The use of individual arbitration, and arbitration generally, is in conflict with advocates for the #MeToo movement who seek to end the use of mandatory arbitration for sexual harassment and discrimination claims. To date, advocacy efforts have resulted in: (1) state laws limiting or barring arbitration over #MeToo-related offenses — the legality of which are questionable due to federal preemption; and (2) many entities, including Google Inc. and Facebook Inc., voluntarily ending the use of mandatory arbitration agreements for these claims.

As state laws proliferate and advocacy efforts continue, it is inevitable that courts will be asked to resolve the potential conflict between these laws and the Federal Arbitration Act.

2019: California seeks to upend the gig economy.

For our second gig economy development and final event of the decade, in 2019 California enacted A.B. 5, a law aimed at disrupting the gig economy. The law, which went into effect on Jan. 1, 2020, makes it very difficult for gig economy entities to legally classify their workers as independent contractors.

The law codifies the so-called ABC test — which presumes that a worker performing services for hire is an employee unless the hiring entity can establish that the worker:

(a) Is free from the control and direction of the hiring entity in performing the work;

(b) Performs work that is outside the usual course of the hiring entity’s business; and

(c) Is customarily engaged in an independently established trade, occupation or business.

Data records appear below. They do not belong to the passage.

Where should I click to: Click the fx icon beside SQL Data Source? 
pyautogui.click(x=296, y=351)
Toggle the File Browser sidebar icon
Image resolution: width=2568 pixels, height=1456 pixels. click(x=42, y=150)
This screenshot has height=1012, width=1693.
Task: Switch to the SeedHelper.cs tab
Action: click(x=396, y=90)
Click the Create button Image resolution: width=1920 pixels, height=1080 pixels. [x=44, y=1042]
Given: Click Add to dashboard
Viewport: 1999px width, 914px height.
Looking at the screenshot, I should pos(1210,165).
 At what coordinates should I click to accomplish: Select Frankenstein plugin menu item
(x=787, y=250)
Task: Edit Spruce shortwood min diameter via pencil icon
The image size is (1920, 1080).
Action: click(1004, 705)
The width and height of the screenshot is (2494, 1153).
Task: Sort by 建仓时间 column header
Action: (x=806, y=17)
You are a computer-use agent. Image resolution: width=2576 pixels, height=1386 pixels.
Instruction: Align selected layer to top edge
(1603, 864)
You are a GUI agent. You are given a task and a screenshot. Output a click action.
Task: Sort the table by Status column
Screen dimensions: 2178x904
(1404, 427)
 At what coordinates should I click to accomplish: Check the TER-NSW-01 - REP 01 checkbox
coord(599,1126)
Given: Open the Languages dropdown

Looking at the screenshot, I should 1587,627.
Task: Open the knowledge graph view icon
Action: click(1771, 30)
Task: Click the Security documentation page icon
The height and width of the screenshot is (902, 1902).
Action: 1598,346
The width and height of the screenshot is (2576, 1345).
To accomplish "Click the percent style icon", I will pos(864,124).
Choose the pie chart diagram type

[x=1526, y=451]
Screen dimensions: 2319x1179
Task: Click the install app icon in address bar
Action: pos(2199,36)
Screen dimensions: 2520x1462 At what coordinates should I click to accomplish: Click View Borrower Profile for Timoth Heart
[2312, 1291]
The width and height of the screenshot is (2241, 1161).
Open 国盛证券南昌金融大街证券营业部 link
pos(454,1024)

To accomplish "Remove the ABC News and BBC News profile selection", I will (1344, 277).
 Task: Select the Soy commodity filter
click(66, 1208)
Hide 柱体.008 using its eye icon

Part B of this test presents a high hurdle for entities such as Uber Technologies Inc. and other app-based ride-hailing platforms that rely heavily on independent contractors to provide services that are essential to the company’s business.

In response, Uber and Postmates Inc. have filed for an injunction to block the law, and Uber, Lyft Inc. and a number of other companies have raised money to place a referendum on California's 2020 ballots to exempt ride-hailing companies from the law. In addition, freelance journalists have filed a lawsuit alleging A.B. 5 is unconstitutional.

How these battles ultimately play out is likely to influence other states as they consider legislative approaches and reactions to the gig economy.

The Most Important Labor and Employment Development of the Decade

Our selection for the most important development of the decade is the most frequently cited court decision on our list, the decision that effectively ended massive class actions, and the decision that the U.S. Chamber of Commerce appropriately labeled "the most important class action in more than a decade" — the 2011 U.S. Supreme Court decision in Wal-Mart Stores Inc. v. Dukes.

As the 2020s begin, early front-runners for the next decade's countdown include the gig economy, expanded LGBT protections and expanded paid leave protections.